• [Brief] Locate the line that contains "Where should I". Retype it and every line after it to the end of the records, exactly, but not the pictures.

========

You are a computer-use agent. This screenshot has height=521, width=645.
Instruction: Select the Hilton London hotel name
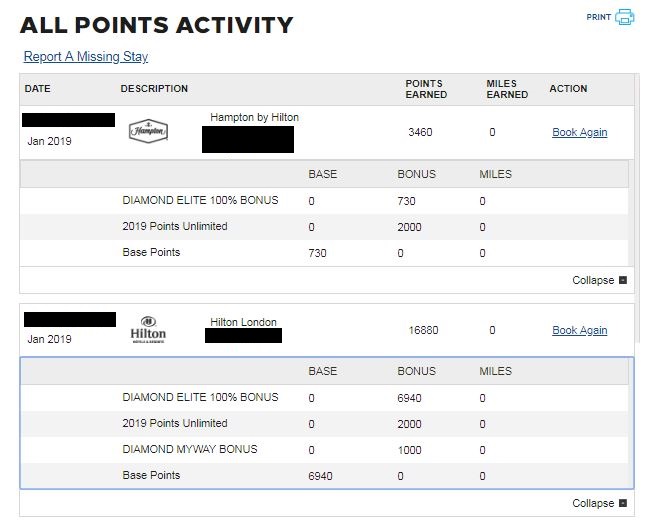tap(243, 323)
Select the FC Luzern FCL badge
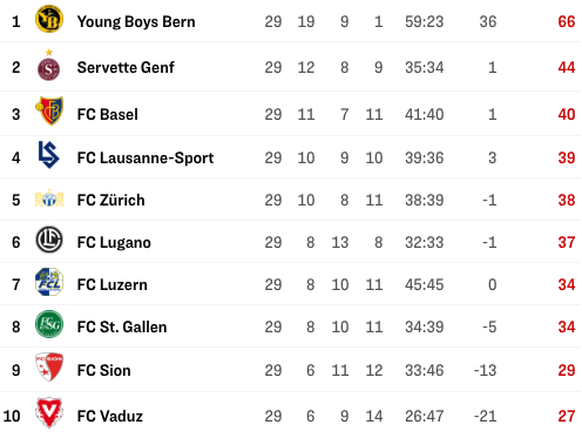The width and height of the screenshot is (582, 438). 49,282
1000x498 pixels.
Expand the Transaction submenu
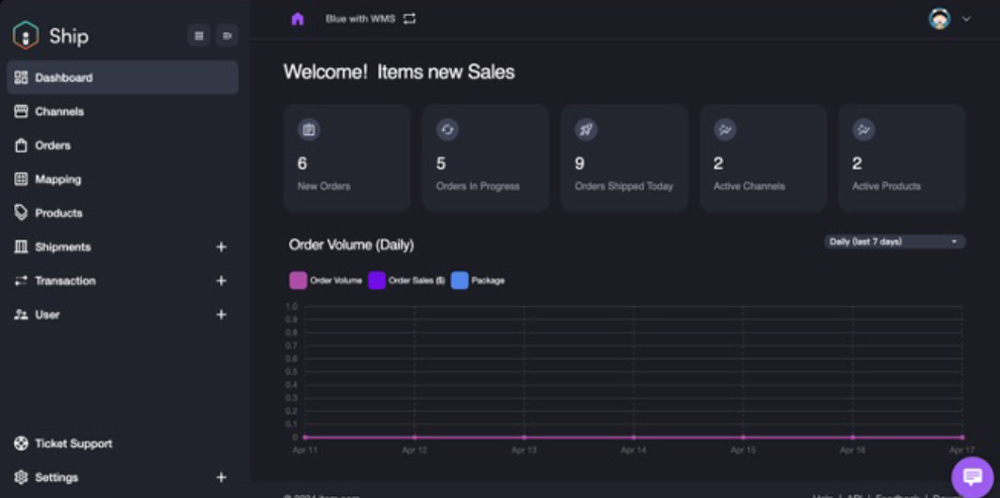click(221, 281)
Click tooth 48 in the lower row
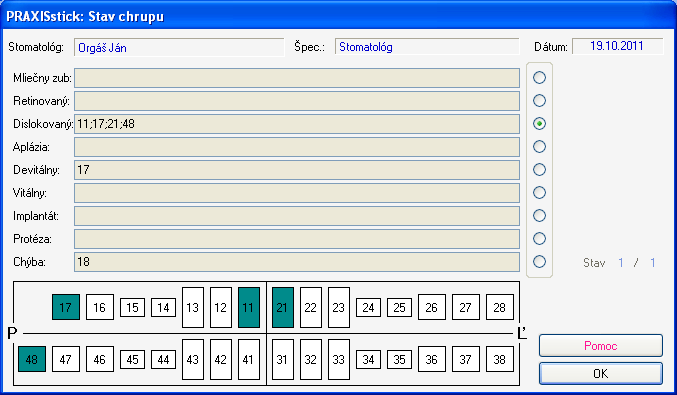 click(32, 359)
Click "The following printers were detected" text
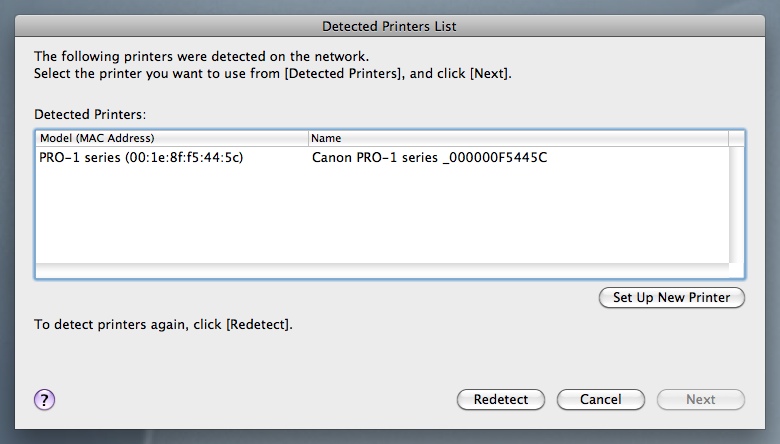The width and height of the screenshot is (780, 444). point(201,57)
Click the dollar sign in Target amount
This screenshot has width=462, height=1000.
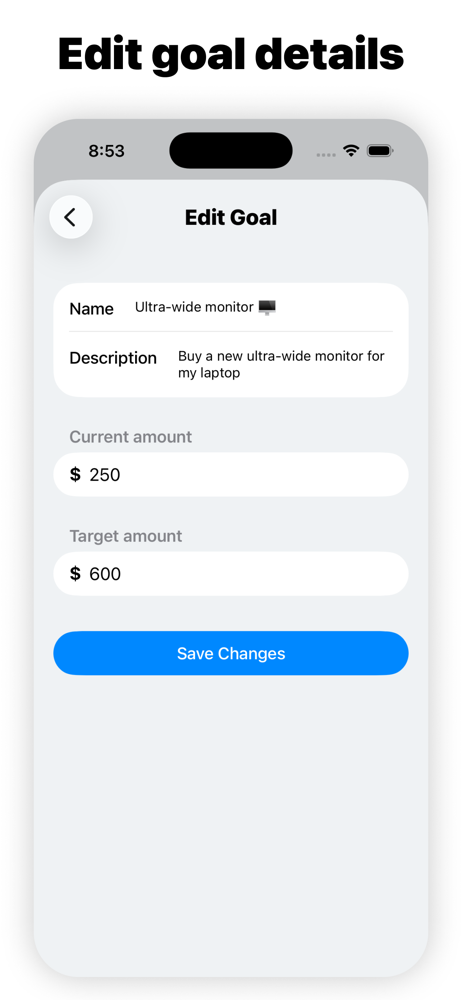75,574
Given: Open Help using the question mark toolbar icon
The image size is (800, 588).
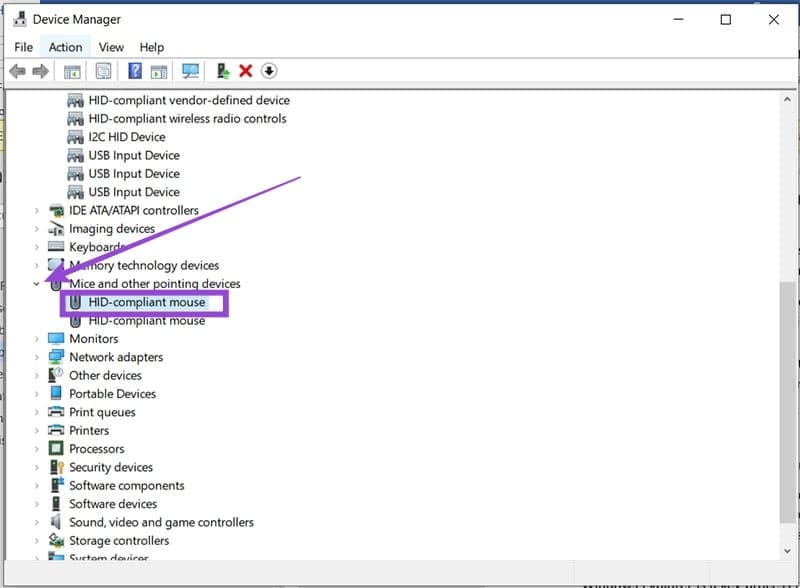Looking at the screenshot, I should (x=134, y=70).
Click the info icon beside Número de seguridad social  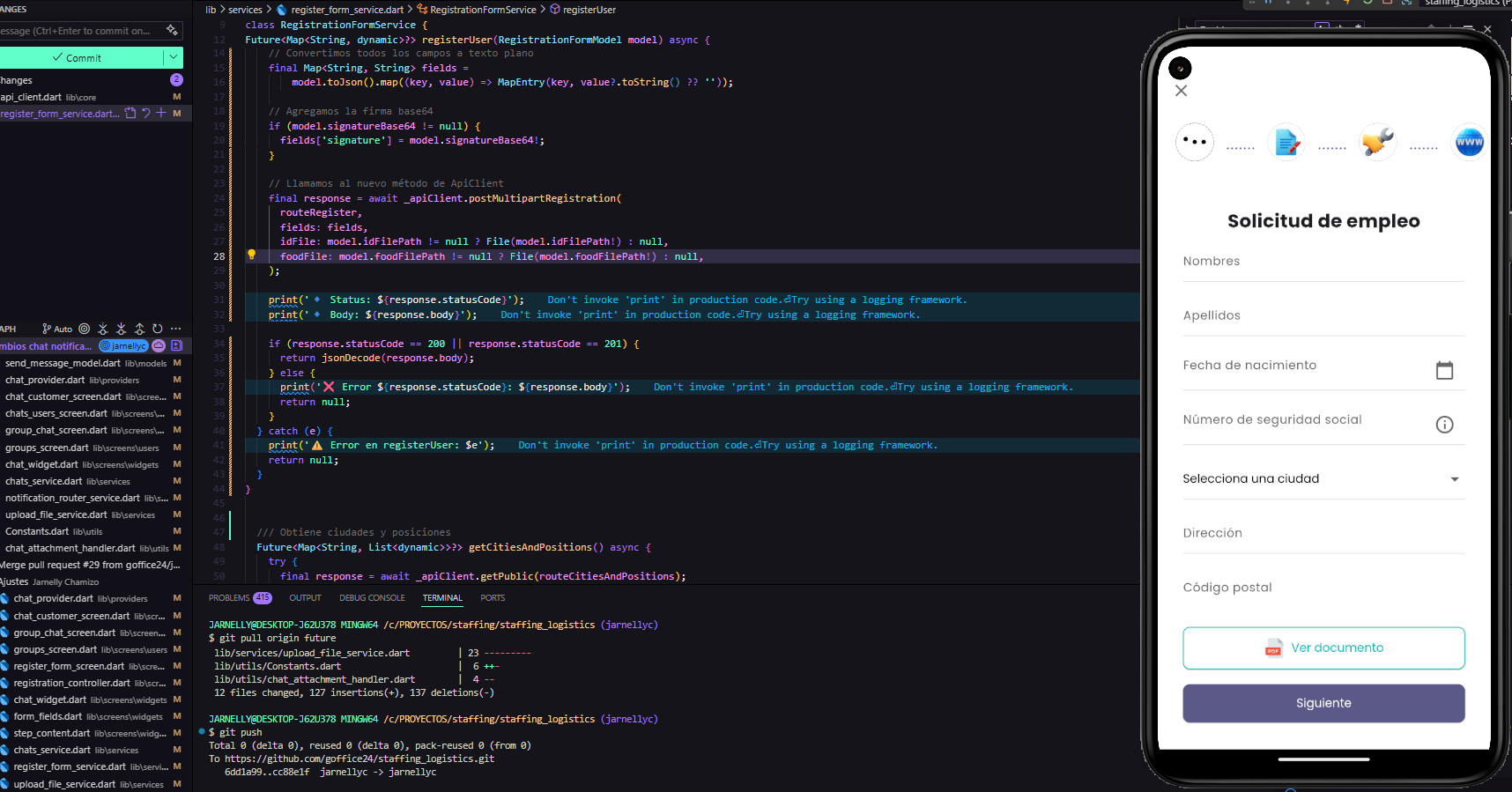click(x=1444, y=425)
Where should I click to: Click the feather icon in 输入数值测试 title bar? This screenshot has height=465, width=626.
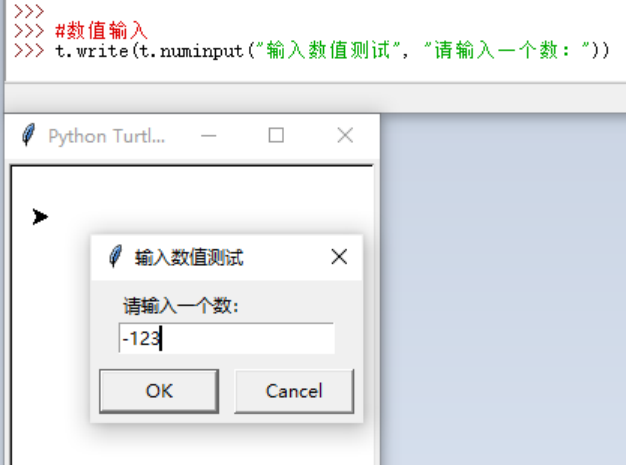pyautogui.click(x=115, y=256)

========

• [Output of the task]
Where should I click to: Click the feather icon in 输入数值测试 title bar? This screenshot has height=465, width=626.
pyautogui.click(x=115, y=256)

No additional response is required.